Mucho se ha escrito ya sobre la inteligencia artificial y su capacidad para reflejar lo mejor y lo peor de la humanidad. La IA es, a la vez, un espejo y un motor: refleja nuestras virtudes, como la empatía y la creatividad, pero también puede amplificar nuestras sombras, como el sesgo, la discriminación y la desigualdad.
Este doble filo no es nuevo, pero sí que hoy ha dejado de ser una percepción para pasar a convertirse en una realidad. La respuesta global hoy ya es más urgente que nunca.
El lado amable y el lado oscuro de la IA
Hemos visto ejemplos que parecen sacados de una novela de ciencia ficción, pero que ya están aquí. La IA brinda conversación y consuelo a quienes sufren soledad, ayuda a personas con discapacidades a comunicarse y hace posible que más personas accedan a recursos antes inaccesibles.
Pero, a la vez, la misma tecnología perpetúa discriminaciones raciales, mantiene sistemas de vigilancia masiva y manipula información a escala masiva.
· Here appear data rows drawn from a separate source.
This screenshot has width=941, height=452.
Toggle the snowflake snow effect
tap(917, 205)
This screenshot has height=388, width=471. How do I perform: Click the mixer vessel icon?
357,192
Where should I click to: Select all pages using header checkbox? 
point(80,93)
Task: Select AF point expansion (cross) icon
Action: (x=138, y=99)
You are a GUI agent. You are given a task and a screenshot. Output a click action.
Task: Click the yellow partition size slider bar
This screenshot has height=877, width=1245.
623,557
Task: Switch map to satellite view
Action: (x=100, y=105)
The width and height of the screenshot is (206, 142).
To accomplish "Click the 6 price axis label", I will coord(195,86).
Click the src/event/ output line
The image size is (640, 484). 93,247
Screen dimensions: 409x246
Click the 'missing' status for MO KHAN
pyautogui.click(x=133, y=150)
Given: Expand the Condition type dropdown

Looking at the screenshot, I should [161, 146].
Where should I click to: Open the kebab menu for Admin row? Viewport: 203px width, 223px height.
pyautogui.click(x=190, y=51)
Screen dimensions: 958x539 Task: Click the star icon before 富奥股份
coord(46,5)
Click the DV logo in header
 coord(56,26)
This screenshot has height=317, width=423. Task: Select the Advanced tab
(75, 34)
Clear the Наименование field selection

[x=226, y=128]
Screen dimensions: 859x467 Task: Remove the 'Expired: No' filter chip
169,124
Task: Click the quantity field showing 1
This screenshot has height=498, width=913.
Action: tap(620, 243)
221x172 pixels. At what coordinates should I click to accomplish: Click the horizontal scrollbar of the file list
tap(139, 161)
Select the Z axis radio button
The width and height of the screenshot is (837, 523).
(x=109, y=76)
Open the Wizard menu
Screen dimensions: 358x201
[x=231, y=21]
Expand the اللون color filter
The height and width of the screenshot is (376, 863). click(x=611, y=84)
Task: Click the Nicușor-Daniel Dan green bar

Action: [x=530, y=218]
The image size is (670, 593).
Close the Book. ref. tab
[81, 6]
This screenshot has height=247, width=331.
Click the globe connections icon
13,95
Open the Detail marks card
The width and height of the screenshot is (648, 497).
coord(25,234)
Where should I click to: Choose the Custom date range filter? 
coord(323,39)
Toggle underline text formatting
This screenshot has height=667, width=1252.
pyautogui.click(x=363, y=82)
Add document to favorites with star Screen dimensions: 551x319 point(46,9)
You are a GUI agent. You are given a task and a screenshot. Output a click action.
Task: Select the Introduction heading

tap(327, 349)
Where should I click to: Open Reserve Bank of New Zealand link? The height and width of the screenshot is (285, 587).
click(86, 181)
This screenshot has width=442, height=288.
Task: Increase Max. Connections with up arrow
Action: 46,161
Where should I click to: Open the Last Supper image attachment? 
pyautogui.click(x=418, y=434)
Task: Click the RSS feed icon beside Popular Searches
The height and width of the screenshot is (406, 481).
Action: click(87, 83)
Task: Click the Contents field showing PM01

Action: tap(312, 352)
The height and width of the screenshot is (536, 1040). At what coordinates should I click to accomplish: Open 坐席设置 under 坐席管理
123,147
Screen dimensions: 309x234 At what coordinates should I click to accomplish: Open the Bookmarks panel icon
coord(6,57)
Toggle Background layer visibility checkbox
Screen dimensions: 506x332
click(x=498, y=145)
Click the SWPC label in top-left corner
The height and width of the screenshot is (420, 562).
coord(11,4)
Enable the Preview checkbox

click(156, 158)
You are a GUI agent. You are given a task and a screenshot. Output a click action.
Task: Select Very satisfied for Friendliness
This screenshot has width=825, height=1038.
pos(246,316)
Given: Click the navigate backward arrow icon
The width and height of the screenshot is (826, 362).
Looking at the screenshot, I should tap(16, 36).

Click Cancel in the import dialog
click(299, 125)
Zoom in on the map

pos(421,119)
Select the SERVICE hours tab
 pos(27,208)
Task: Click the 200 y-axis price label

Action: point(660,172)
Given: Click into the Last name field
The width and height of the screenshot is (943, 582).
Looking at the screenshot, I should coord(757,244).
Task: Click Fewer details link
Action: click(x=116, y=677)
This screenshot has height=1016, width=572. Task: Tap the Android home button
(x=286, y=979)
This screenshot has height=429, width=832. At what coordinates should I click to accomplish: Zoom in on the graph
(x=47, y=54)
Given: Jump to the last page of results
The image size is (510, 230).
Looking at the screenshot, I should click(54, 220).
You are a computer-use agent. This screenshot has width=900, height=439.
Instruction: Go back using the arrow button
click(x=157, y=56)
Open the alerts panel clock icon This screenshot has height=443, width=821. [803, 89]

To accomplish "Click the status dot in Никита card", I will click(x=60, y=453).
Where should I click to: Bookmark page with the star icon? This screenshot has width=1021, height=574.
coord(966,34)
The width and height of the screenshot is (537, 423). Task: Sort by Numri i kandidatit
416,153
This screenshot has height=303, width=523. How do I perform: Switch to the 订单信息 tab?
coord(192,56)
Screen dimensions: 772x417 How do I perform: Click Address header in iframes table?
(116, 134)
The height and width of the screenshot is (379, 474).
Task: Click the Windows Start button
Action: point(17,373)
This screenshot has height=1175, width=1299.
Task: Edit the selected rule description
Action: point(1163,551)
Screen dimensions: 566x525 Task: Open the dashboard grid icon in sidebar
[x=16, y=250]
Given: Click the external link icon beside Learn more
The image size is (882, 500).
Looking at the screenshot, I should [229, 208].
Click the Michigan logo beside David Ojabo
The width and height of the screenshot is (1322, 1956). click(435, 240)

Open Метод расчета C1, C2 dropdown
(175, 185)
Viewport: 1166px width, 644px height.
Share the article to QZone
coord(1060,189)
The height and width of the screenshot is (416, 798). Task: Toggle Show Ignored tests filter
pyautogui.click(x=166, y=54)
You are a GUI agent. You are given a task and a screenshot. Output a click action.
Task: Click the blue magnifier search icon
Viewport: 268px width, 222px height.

El impacto en el ámbito del trabajo/empleo
Más allá de ejemplos extremos, hay un fenómeno que puede causar un daño mucho más tangible y masivo a corto plazo: el desplazamiento del trabajo.
La automatización de tareas no es nueva, pero la inteligencia artificial ha elevado la apuesta. Ya no solo se reemplazan tareas repetitivas o manuales, sino también tareas cognitivas, analíticas y creativas.
La cantidad de trabajo que podemos automatizar hoy con IA es exponencialmente mayor que antes. Esto plantea una pregunta clave: ¿cómo afrontamos el reto que supone la amenaza de que la tecnología deje sin empleo a amplios sectores profesionales?
No es una fuerza neutral: es una construcción humana
Es crucial entender que la automatización no es una fuerza neutral o inevitable. No es un tsunami que simplemente arrasa con lo que encuentra. Es una construcción humana, diseñada y gestionada por personas y organizaciones con intereses y valores específicos.
Por eso, podemos y debemos influir en cómo y dónde automatizamos, y en cómo acompañamos a quienes se ven afectados.
El trabajo/empleo es algo más que una fuente de ingresos
Para los seres humanos desarrollar una actividad profesional determinada es mucho más que una forma de generar ingresos que aseguran la subsistencia vital. Es identidad, sentido, pertenencia y dignidad.
La tecnología sin un proyecto social inclusivo aumenta las brechas y alimenta la frustración. Si no atendemos este aspecto la automatización masiva puede generar un malestar social profundo: polarización, exclusión, crisis políticas.
El desafío que tenemos por delante
No todo está perdido. El cambio tecnológico también abre oportunidades para nuevos empleos, nuevas formas de trabajo y nuevas relaciones con lo que hacemos.
Debemos ser exigentes respecto a nuestros líderes. El liderazgo debe cambiar. Ya no basta con buscar eficiencia y reducir costes. Los líderes políticos y los empresariales deben de convertirse en arquitectos de posibilidades y agentes que promuevan que los cambios se orientes hacia modelos más justos y sostenibles.
Es necesario que las instituciones pongan a las personas en el centro de sus acciones y actividades. Y ello en materia laboral supone fomentar la formación continua, la reinvención profesional, el desarrollo de la empleabilidad. En definitiva que promuevan entornos laborales donde el valor humano -empatía, ética, creatividad- no sea reemplazado sino potenciado.
Transparencia y gobernanza de la IA
La IA no puede ser una caja negra al servicio exclusivo de unos pocos. Debemos exigir un control social sobre sus recursos y funcionales. Debe de potenciarse los criterios de ética y transparencia en la gestión y la gobernanza de la IA.
La IA debe ser accesible, transparente y gobernable por quienes la usan y la generan. Eso requiere compromiso ético, regulación clara y participación activa.
El desafío no es tecnológico, es humano
La gran revolución no está en las máquinas, sino en nuestra capacidad para responder a los retos que ellas plantean. Más que datos o productividad, necesitamos derechos y control sobre nuestra vida laboral
El desplazamiento del trabajo nos obligará con total seguridad a replantear el empleo, el contrato social, la educación, la protección social y la dignidad humana.
La inteligencia artificial refleja nuestras mejores y peores cualidades. Puede ser un factor de exclusión o un aliado del progreso social. Si bien el desplazamiento masivo del trabajo es probablemente inevitable también tenemos la oportunidad de repensar como seguiremos gestionando nuestra existencia.
El verdadero poder no está en la información ni en la tecnología, sino en cómo decidimos usarla para crear un mundo más justo y humano. Todos tenemos la responsabilidad de construir un futuro donde la tecnología potencie las capacidades humanas sin dejar a nadie atrás.